Start GIVEN TEXT

# Kyoukai no Rinne



## Mai♥ (Apr 13, 2009)

*Rumiko's new series: Kyoukai no Rinne*

Rumiko Takahashi, creater of Inuyasha, Ranma 1/2 and all that, new manga starts in the next issue of Shounen Sunday.

Kyoukai no Rinne 
境界のRINNE (境界のりんね)  lit. Boundary of Rinne or The Reincarnation of The Border



*"A short time ago, a girl named Sakura Mamiya had a chance encounter with a ghost. One day will this girl have a mysterious rendezvous!?"*


I know I can't wait! I've loved all of Rumiko's works so far

page 19


----------



## Zenou (Apr 16, 2009)

I'll probably be reading this.

ANN page: Team Shigure
It's licensed already?


----------



## Batman (Apr 16, 2009)

R-R-R-R-UMIKO TAKAHASHI!!!!!!!!!?!?!?!?!?!?!? HELL YEAH!!!!!!!!

Inu Yasha was her only work I never got into. But everything else she's done I love. Especially Ranma 1/2.

This might have damn near made my night!!


----------



## Mai♥ (Apr 20, 2009)

*Bumps* 
Looks like another shinigami story. 



Manga crappy pics


----------



## Agmaster (Apr 20, 2009)

Waiting for Ryouga/Mu Tsu analog.


----------



## illmatic (Apr 23, 2009)

*RIN-NE*

"When she was a child Sakura Mamiya mysteriously disappeared in the woods behind her home. She returned whole and healthy, but since then she has had the power to see ghosts. Now a teenager, she just wishes the ghosts would leave her alone! At school, the desk next to Sakura's has been empty since the start of the school year, but one day her always-absent classmate shows up, and he?s far more than what he seems!"

End GIVEN TEXT
Start SUPPLIED INFORMATION

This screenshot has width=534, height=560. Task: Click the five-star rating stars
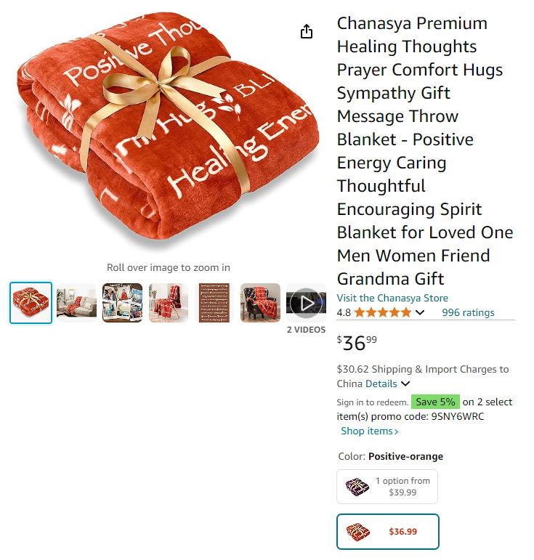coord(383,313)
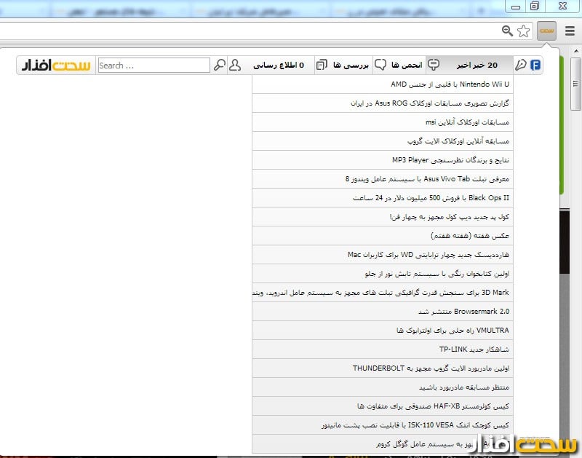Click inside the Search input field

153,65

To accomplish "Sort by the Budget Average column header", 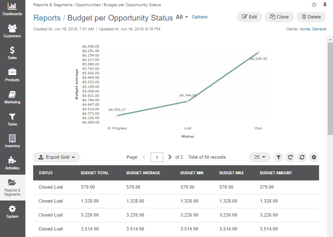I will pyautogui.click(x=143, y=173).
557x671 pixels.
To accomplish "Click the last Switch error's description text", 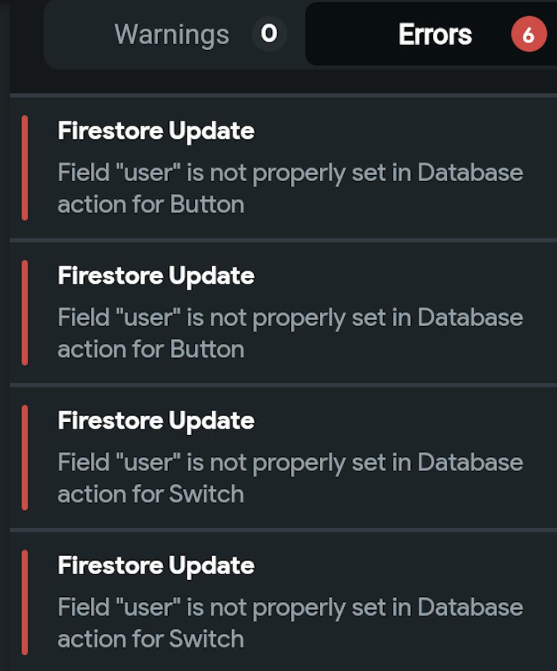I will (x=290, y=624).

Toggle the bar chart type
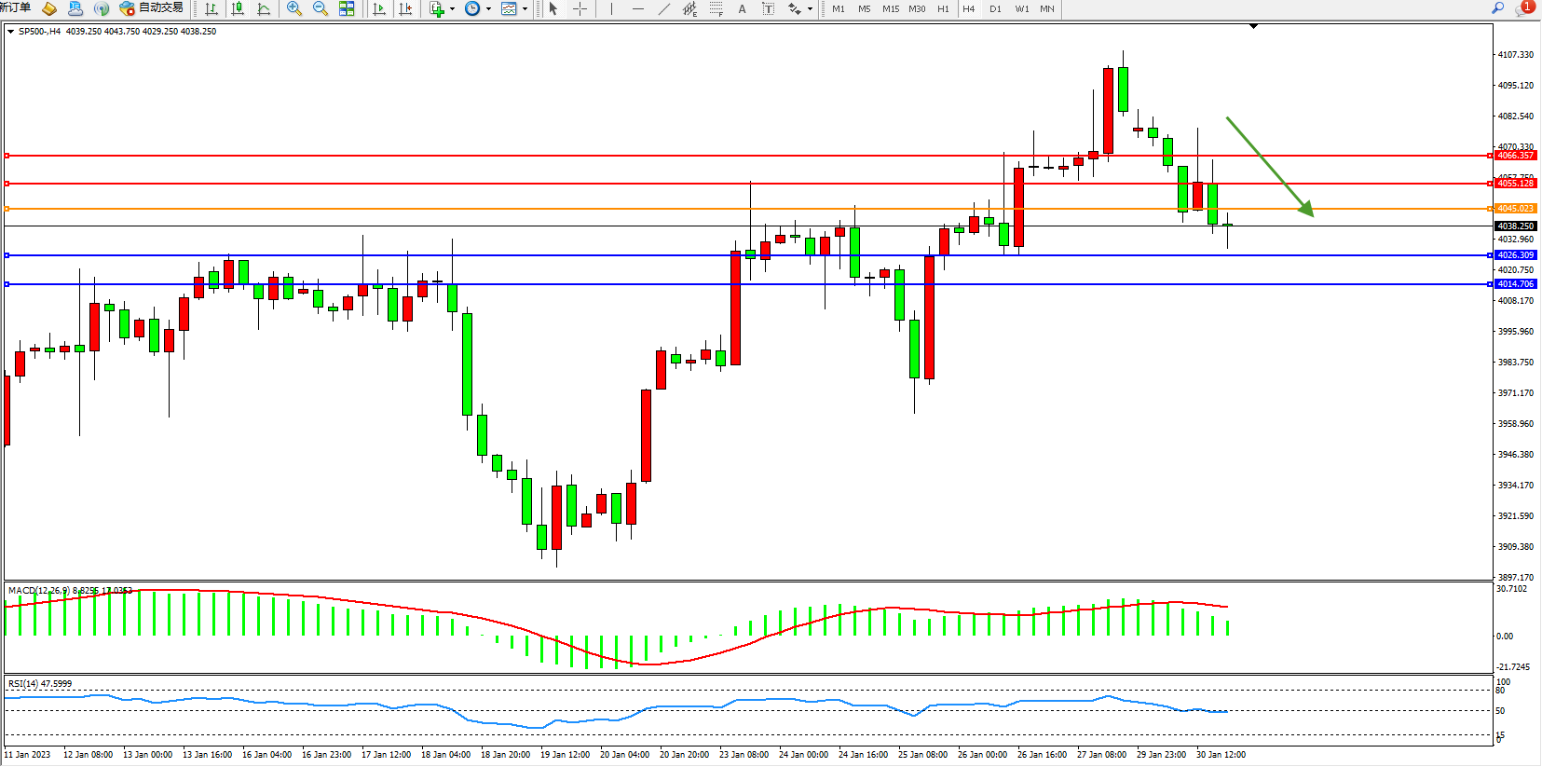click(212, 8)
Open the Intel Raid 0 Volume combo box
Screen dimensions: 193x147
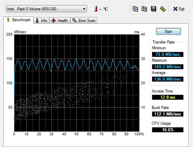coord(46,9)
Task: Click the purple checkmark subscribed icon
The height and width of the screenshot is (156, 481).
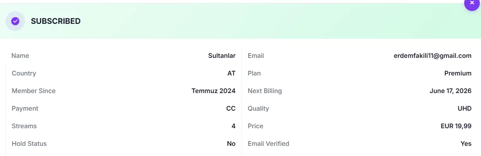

End SUPPLIED INFORMATION
Start SUPPLIED INFORMATION

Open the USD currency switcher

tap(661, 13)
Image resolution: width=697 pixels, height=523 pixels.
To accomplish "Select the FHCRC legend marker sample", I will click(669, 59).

End SUPPLIED INFORMATION

PROBLEM REQUIREMENTS:
Carry the forum thread about Kyoukai no Rinne forward from its last line.

EXERCISE RESPONSE:
*Author:* Rumiko Takahashi
*Artist:* Rumiko Takahashi
*Serialized in:*Weekly Shonen Sunday
*Status:*Ongoing

^(' ')^ <- Where to read it. 

Bleach meets Inuyasha?


----------



## Tyrannos (Apr 23, 2009)

Rin-Ne brings another new twist to Shinigami's.  And the first Chapter is an interesting read.  Though I can't help myself to think that Rin-Ne is Inuyasha, because they are so similar in design.

Anyhow, I look forward to see where this story leads.  It looks to be another Rumiko hit.  (Just hope she doesn't drag the story out, like she did with Inuyasha.  )


----------



## Inuhanyou (Apr 23, 2009)

Pretty good so far, its not a copy of Ramna's main characters yet like Inu, so i'll see where it leads, i give Rumic the best on this one cause it seems pretty interesting so far


----------



## Jugger (Apr 23, 2009)

i am from fucking europe i can?t read it there is it out some where else


----------



## Inuhanyou (Apr 23, 2009)

No sadly, unless that whole illegal thing kicks in


----------



## illmatic (Apr 23, 2009)

Anyone got any idea's on how you pronounce Rin-ne?


----------



## Inuhanyou (Apr 23, 2009)

RinNay, as in rinnegan


----------



## illmatic (Apr 24, 2009)

LOL. I see the threads were merged.Did not even notice/think that their would be another thread for the manga before it was even released. 

Wikipedia page for Rin-ne 
Lesbos


----------



## Mai♥ (Apr 24, 2009)

illmatic said:


> LOL. I see the threads were merged.Did not even notice/think that their would be another thread for the manga before it was even released.
> 
> Wikipedia page for Rin-ne
> this



Hehe. I thought it was coming out sooner than it actually did.

I kinda liked the first chapter. It was interesting 

I wish it was something more like Maison Ikkoku though, it will always be my favorite Rumiko manga.


----------



## 8ghosts (Apr 25, 2009)

Inuhanyou said:


> RinNay, as in rinnegan



you pronounce it as rinNAYgan?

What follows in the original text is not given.